A beautiful gift book arrived in the house, Over the Counter: Cork’s Retail Heritage documents a selection of the remaining traditional shops in the city and county; the places where a shopkeeper stands behind a counter and where goods are arranged in wooden shelves along the walls.
Friends from the North, one a grocer’s son and a former grocer himself, the other a grocer’s daughter looked through the pages; the scenes pictured were as familiar to people from rural Ulster as to those who went through shop doors of southern Cork. The pictures exuded atmosphere; remembered sounds and scents brought tumbling reminiscences.
Pictures of Berkel and Salter scales sitting on shop counters, declaring amounts in pounds and ounces, are forever associated with blocks of cheese being cut with a wire, the piece requested then being placed on a sheet of greaseproof paper before being weighed. Shopkeepers were skilled at estimating within an ounce how much they had cut; a pound of cheese requested would rarely have resulted in a piece that exceeded half an ounce less or half an ounce more than the desired amount.

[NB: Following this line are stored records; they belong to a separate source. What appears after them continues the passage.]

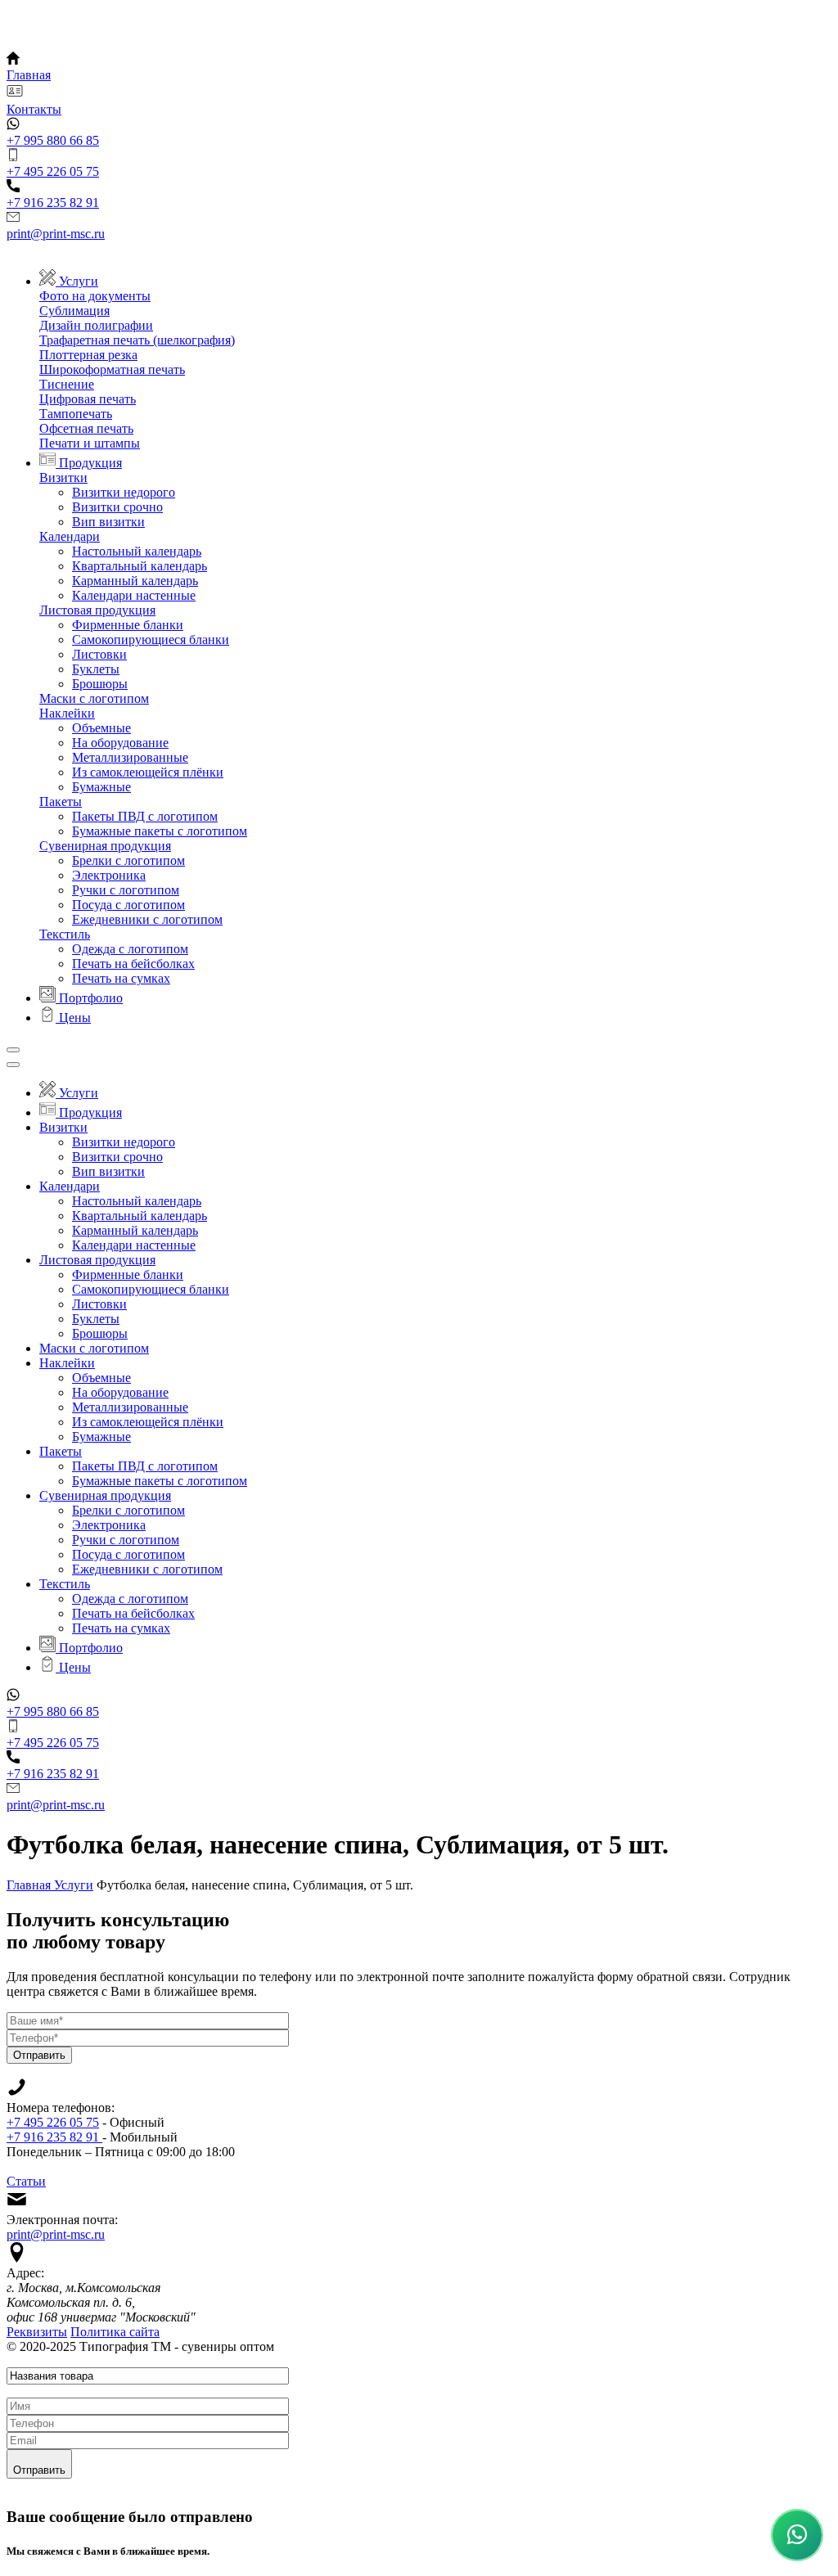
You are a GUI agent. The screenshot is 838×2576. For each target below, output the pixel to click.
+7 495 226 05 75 (53, 2122)
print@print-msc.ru (56, 2234)
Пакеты (60, 801)
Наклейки (67, 713)
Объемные (101, 728)
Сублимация (74, 310)
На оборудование (120, 743)
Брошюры (100, 684)
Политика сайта (115, 2332)
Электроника (109, 875)
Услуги (73, 1885)
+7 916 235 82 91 (54, 2137)
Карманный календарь (135, 581)
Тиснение (66, 384)
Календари (69, 536)
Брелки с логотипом (128, 860)
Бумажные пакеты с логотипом (159, 831)
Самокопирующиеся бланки (150, 639)
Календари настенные (134, 595)
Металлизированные (130, 757)
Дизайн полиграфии (96, 325)
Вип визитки (108, 522)
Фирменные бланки (127, 625)
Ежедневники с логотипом (147, 919)
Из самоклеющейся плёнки (147, 772)
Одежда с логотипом (130, 949)
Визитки (63, 477)
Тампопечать (75, 414)
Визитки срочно (117, 507)
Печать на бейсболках (133, 964)
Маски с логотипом (94, 698)
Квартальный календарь (139, 566)
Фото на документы (95, 296)
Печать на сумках (121, 978)
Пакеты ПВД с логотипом (145, 816)
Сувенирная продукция (105, 846)
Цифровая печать (87, 399)
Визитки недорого (123, 492)
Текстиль (64, 934)
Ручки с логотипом (125, 890)
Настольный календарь (136, 551)
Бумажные (101, 787)
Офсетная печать (86, 428)
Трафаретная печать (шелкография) (137, 340)
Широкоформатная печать (112, 369)
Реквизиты (37, 2332)
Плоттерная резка (88, 355)
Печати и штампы (89, 443)
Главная (30, 1885)
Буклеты (95, 669)
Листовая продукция (97, 610)
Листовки (99, 654)
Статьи (26, 2181)
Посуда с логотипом (128, 905)
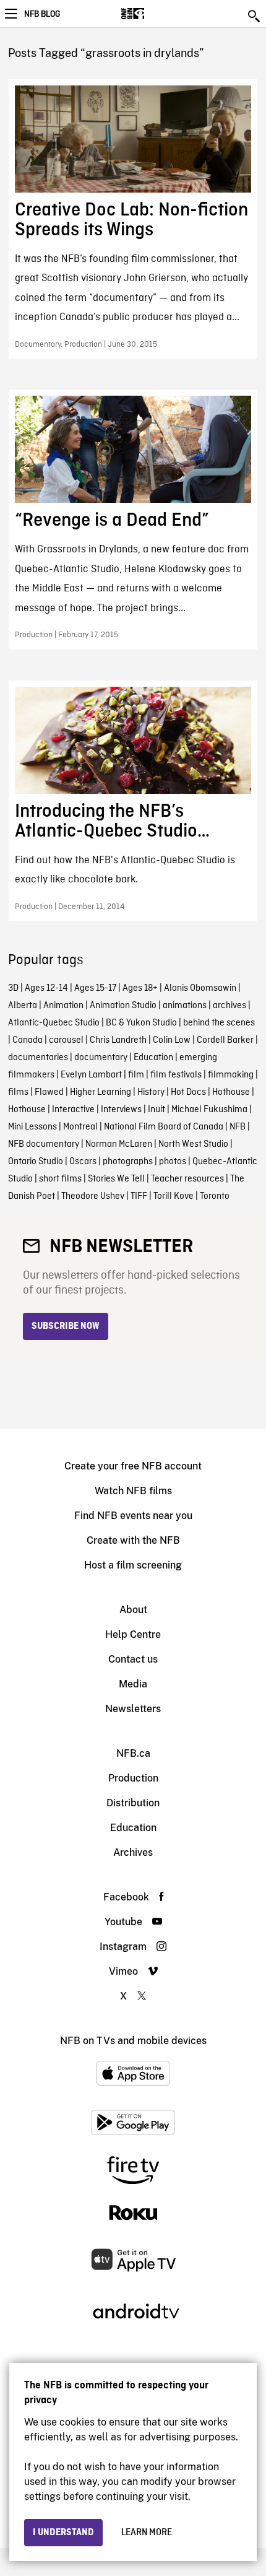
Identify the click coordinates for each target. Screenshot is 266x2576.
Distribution (133, 1803)
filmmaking (231, 1075)
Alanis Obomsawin (200, 988)
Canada (27, 1040)
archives (229, 1005)
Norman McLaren (118, 1144)
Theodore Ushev (92, 1196)
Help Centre (133, 1634)
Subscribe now (66, 1326)
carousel (66, 1040)
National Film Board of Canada (163, 1127)
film (136, 1075)
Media (133, 1684)
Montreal (80, 1127)
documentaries (38, 1057)
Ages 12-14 (46, 988)
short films (60, 1179)
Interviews (121, 1109)
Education (153, 1057)
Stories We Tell (116, 1179)
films (18, 1092)
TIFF (139, 1196)
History (151, 1092)
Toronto (215, 1196)
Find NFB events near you (133, 1515)
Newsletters (133, 1709)
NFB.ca (133, 1753)
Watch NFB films (133, 1491)
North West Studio (193, 1144)
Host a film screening (133, 1565)
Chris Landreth (118, 1040)
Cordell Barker (225, 1040)
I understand (63, 2533)
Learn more (146, 2533)
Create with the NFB (133, 1540)
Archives (133, 1852)
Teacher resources (187, 1179)
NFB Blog (42, 14)
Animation (63, 1005)
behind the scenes (219, 1023)
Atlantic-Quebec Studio (54, 1023)
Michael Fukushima (209, 1109)
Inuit (156, 1109)
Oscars (83, 1161)
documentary (100, 1057)
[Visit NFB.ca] (154, 13)
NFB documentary (43, 1144)
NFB (238, 1127)
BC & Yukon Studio (141, 1023)
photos (172, 1161)
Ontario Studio (35, 1161)
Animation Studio (123, 1005)
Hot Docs (188, 1092)
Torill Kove (173, 1196)
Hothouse (231, 1092)
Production (133, 1778)
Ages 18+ (140, 988)
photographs (128, 1161)
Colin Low (172, 1040)
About (133, 1610)
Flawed (49, 1092)
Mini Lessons (32, 1127)
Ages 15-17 (95, 988)
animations (185, 1005)
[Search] (255, 16)
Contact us (133, 1659)
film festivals (176, 1075)
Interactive (73, 1109)
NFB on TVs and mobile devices (133, 2041)
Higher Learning (100, 1092)
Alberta (22, 1005)
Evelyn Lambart (91, 1075)
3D (13, 988)
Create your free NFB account (133, 1466)
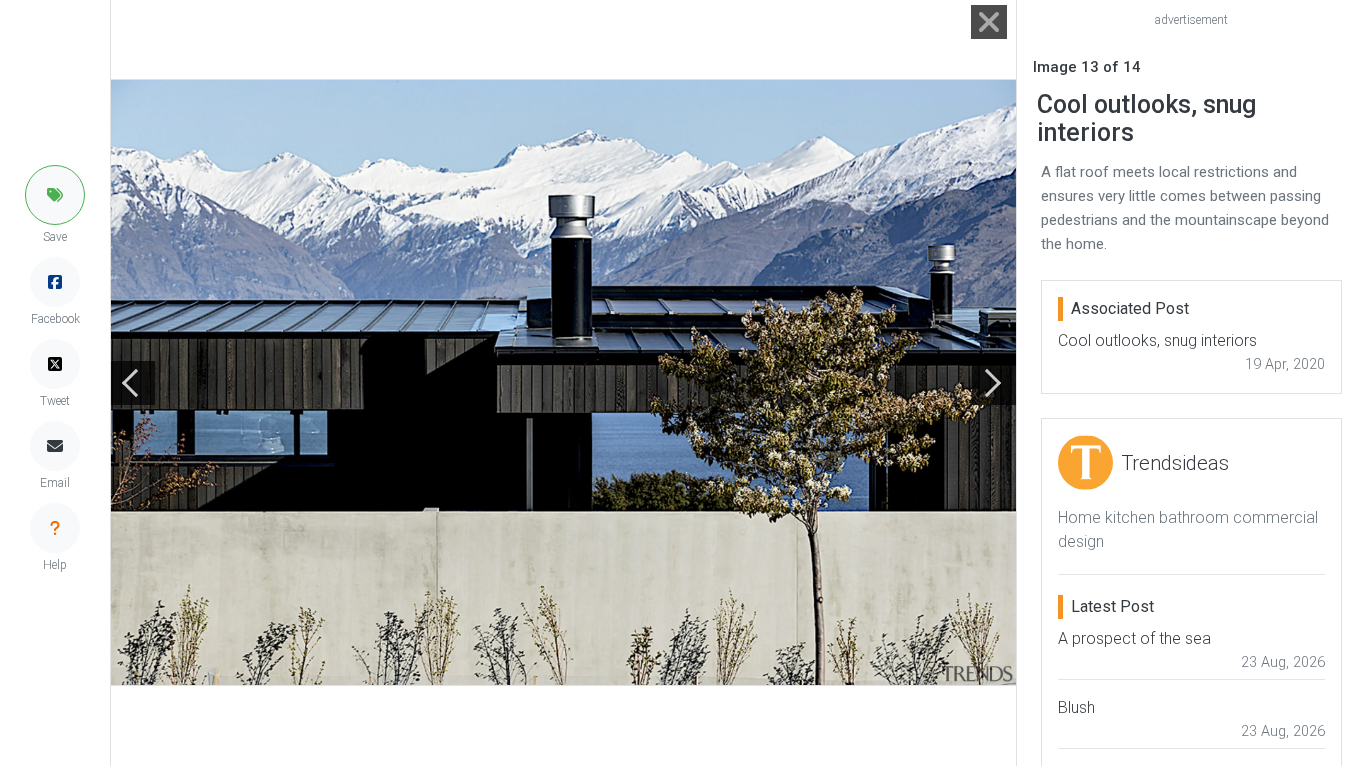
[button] (55, 195)
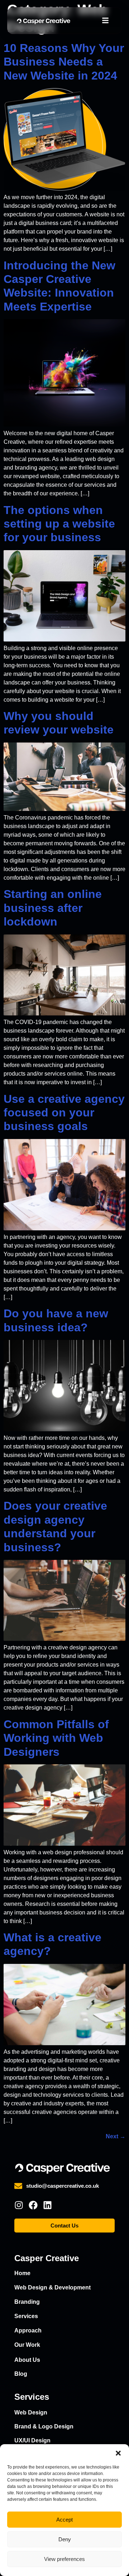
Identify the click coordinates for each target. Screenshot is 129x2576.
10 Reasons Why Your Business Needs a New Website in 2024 (64, 62)
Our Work (27, 2345)
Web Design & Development (52, 2287)
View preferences (64, 2559)
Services (26, 2316)
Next (115, 2136)
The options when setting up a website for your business (59, 524)
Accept (64, 2520)
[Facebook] (33, 2205)
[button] (118, 2453)
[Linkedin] (47, 2205)
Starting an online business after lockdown (53, 908)
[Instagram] (18, 2205)
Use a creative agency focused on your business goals (64, 1112)
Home (22, 2273)
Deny (64, 2539)
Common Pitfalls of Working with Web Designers (56, 1738)
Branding (27, 2302)
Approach (28, 2330)
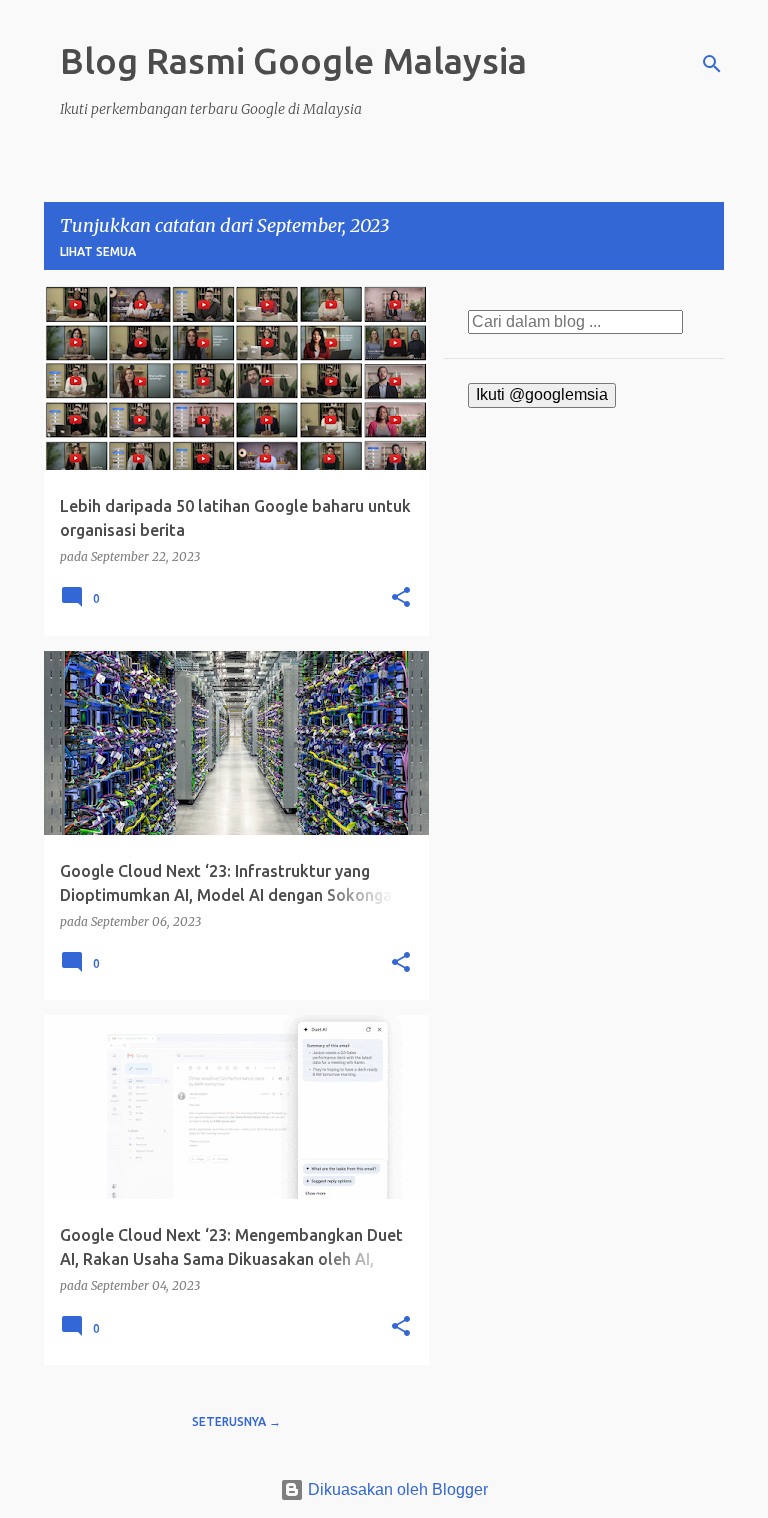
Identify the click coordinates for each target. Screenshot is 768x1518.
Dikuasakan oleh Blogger (396, 1489)
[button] (401, 598)
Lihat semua (98, 251)
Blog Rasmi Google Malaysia (293, 60)
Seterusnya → (236, 1421)
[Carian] (712, 64)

Of course, the appeal in the photographs lies in their evocation of a past that has almost disappeared. Perhap the demise of the small shop is due to price competition, perhaps it is something more. Shopping has become a leisure activity and the corner shop cannot compete as a venue. There must have been a point when shopping passed from being a necessary duty to being a leisure activity.
My grandmother in Somerset did her weekly shopping from the farm telephone: making a list through the week, she would phone the Co-op in the local village with her list of requirements and the Co-op van would deliver her groceries to her door (online shopping would have been no novelty to her). Trips to towns with high streets and department stores were rare. Maybe women would have lingered at drapers, looking at new stock that had arrived, but most shops were hardly places where one could browse. Perhaps the change began with the supermarkets and the opportunity to shop at your own pace. But pushing the trolley around Lipton’s, or whatever happened to be one’s supermarket was hardly the ground for a lifestyle change. Leisure shopping seems really to have developed with the advent of shopping malls.
In Northern Ireland, it used to be said that the shopping centres appeared not as marketing devices, but as a response to terrorism. As bombs tore the hearts out of towns and cities, retailers located in out of town sites; sites that had ample car parking for an increasingly mobile population and sites that were more easily secured against attack than shops that fronted onto streets with passing traffic. In Belfast the security response was to close the city centre shopping streets to traffic, but the malls became well established.
Living in Newtownards in Co Down in the ’80s, the shopping centre became a meeting place; it was warm and welcoming with a string of cafes and an abundance of benches. The shopping mall has now become the first choice as a meeting place, particularly for young people. The mall represents a safe place, an environment protected against the excesses of drink and drug abuse that mark parts of our towns and cities. There is no danger of meeting youths drinking and cursing their way through the streets, and no danger of getting threatened by some addict looking for money. In our failure to secure our city, we have driven people indoors.
The malls reassure because they are predictable; before one goes through the automatic doors, it would not be hard to list the stores one expects to find. The mall enables shopping as leisure.
Sadly the mall also threatens; the heritage recorded in the pages of ‘Over the Counter’ will cease altogether when the last customer succumbs to the temptations beyond those sliding doors.